* [Work request]: Everything from the first line of the entries through the line containing "has width=1100, height=740." is to be retyped exactly, and nothing beyond it.

________________________

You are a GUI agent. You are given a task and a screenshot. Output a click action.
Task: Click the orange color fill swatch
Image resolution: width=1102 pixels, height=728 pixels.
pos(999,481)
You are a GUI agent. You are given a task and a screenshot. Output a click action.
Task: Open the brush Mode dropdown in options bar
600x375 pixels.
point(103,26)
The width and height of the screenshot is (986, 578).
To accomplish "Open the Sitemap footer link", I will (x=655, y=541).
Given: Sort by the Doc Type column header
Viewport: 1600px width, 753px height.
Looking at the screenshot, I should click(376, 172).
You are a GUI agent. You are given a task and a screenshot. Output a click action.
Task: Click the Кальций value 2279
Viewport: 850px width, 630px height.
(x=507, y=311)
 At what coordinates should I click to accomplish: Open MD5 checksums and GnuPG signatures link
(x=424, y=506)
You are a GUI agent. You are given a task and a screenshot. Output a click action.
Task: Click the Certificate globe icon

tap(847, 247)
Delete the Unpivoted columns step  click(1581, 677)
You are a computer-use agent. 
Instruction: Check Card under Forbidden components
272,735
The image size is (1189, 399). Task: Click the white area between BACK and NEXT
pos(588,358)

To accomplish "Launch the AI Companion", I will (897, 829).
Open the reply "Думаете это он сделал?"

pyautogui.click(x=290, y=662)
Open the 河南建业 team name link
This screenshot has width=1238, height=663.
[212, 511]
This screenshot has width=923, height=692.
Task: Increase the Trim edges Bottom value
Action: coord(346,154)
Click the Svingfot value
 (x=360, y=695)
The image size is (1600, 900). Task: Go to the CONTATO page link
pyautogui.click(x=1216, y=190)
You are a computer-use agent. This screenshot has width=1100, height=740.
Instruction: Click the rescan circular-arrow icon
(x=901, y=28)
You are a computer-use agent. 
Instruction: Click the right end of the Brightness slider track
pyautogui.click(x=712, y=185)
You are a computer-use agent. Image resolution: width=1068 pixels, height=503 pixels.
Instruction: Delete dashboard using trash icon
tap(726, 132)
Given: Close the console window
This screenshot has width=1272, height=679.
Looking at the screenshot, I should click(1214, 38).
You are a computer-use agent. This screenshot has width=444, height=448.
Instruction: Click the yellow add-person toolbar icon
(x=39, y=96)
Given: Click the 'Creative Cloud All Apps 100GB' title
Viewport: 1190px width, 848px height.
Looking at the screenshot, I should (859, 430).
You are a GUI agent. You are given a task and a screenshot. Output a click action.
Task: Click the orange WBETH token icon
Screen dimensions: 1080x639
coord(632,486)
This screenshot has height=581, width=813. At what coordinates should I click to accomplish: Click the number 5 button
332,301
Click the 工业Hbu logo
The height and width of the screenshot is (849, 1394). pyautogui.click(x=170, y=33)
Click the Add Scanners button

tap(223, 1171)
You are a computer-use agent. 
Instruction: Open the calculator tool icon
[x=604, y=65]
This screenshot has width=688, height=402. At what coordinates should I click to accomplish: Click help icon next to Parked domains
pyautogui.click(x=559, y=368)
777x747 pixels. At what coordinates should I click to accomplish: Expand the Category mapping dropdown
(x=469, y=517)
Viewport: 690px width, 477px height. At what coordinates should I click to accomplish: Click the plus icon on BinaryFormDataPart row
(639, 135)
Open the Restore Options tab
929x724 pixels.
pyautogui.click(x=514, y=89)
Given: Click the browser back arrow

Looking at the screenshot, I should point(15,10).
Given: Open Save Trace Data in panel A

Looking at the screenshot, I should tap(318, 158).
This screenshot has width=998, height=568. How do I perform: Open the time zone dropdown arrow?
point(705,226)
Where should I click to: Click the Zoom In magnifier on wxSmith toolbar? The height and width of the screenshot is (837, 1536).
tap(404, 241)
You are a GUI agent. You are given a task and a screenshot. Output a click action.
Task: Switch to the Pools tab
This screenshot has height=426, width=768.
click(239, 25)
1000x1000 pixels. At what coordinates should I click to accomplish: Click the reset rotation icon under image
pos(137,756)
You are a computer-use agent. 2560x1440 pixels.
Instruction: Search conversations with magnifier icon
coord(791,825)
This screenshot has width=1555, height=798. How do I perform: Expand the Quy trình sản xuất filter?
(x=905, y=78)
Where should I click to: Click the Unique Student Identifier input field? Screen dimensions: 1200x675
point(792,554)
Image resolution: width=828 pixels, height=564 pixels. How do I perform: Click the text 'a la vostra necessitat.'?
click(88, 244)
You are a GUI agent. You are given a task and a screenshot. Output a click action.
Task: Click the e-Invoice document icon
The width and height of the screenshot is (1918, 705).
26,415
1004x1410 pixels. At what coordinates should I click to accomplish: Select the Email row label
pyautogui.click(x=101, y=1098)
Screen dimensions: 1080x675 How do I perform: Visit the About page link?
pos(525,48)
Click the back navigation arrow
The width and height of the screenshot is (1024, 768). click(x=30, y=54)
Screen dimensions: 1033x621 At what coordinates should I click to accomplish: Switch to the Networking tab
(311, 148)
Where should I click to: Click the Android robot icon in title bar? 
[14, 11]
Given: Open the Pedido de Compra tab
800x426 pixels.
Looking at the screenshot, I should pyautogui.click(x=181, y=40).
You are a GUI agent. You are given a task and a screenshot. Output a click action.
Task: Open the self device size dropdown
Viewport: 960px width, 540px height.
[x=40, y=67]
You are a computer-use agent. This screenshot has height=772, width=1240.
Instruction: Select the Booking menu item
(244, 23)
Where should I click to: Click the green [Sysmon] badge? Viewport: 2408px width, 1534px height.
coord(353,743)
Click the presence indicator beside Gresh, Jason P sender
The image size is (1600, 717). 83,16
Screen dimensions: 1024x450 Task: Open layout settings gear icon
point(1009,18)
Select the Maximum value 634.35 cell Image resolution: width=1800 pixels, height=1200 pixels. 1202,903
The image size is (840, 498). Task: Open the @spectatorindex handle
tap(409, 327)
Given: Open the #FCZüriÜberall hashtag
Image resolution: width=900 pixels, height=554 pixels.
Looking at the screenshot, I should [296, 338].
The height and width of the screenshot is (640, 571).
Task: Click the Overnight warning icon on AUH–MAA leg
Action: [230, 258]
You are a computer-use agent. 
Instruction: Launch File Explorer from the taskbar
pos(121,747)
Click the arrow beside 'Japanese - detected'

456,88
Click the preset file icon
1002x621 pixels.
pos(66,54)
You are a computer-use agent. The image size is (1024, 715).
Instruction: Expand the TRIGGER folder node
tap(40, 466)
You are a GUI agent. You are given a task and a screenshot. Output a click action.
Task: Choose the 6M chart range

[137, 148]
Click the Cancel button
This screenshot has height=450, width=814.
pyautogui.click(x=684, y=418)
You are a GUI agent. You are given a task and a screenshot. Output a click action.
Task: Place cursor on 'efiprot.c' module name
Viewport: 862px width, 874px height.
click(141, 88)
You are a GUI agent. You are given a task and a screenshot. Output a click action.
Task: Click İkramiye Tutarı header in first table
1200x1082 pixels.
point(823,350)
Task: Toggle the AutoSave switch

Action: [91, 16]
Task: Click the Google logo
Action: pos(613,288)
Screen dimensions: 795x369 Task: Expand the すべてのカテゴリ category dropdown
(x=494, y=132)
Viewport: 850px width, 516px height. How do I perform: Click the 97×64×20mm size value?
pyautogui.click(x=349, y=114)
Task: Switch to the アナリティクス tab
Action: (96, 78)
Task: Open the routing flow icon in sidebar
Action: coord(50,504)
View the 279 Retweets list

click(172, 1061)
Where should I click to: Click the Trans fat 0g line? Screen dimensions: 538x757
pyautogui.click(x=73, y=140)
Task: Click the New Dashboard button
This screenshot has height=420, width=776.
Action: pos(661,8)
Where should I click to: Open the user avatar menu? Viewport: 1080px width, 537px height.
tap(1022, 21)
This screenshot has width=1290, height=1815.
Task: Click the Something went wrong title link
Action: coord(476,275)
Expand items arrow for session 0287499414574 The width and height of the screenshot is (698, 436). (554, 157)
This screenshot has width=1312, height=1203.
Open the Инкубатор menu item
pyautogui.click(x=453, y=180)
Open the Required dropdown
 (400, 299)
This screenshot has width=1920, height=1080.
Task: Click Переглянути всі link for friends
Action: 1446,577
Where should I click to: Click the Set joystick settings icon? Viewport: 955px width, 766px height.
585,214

________________________

* [Output]:
You are a GUI agent. You are given a task and a screenshot. Output a click action.
Task: Click the orange color fill swatch
Image resolution: width=1102 pixels, height=728 pixels.
pos(999,481)
You are a GUI agent. You are given a task and a screenshot. Output a click action.
Task: Open the brush Mode dropdown in options bar
600x375 pixels.
point(103,26)
The width and height of the screenshot is (986, 578).
To accomplish "Open the Sitemap footer link", I will (x=655, y=541).
Given: Sort by the Doc Type column header
Viewport: 1600px width, 753px height.
Looking at the screenshot, I should click(376, 172).
You are a GUI agent. You are given a task and a screenshot. Output a click action.
Task: Click the Кальций value 2279
Viewport: 850px width, 630px height.
(x=507, y=311)
 At what coordinates should I click to accomplish: Open MD5 checksums and GnuPG signatures link
(x=424, y=506)
You are a GUI agent. You are given a task and a screenshot. Output a click action.
Task: Click the Certificate globe icon

tap(847, 247)
Delete the Unpivoted columns step  click(1581, 677)
You are a computer-use agent. 
Instruction: Check Card under Forbidden components
272,735
The image size is (1189, 399). Task: Click the white area between BACK and NEXT
pos(588,358)

To accomplish "Launch the AI Companion", I will (897, 829).
Open the reply "Думаете это он сделал?"

pyautogui.click(x=290, y=662)
Open the 河南建业 team name link
This screenshot has width=1238, height=663.
[212, 511]
This screenshot has width=923, height=692.
Task: Increase the Trim edges Bottom value
Action: coord(346,154)
Click the Svingfot value
 (x=360, y=695)
The image size is (1600, 900). Task: Go to the CONTATO page link
pyautogui.click(x=1216, y=190)
You are a computer-use agent. This screenshot has width=1100, height=740.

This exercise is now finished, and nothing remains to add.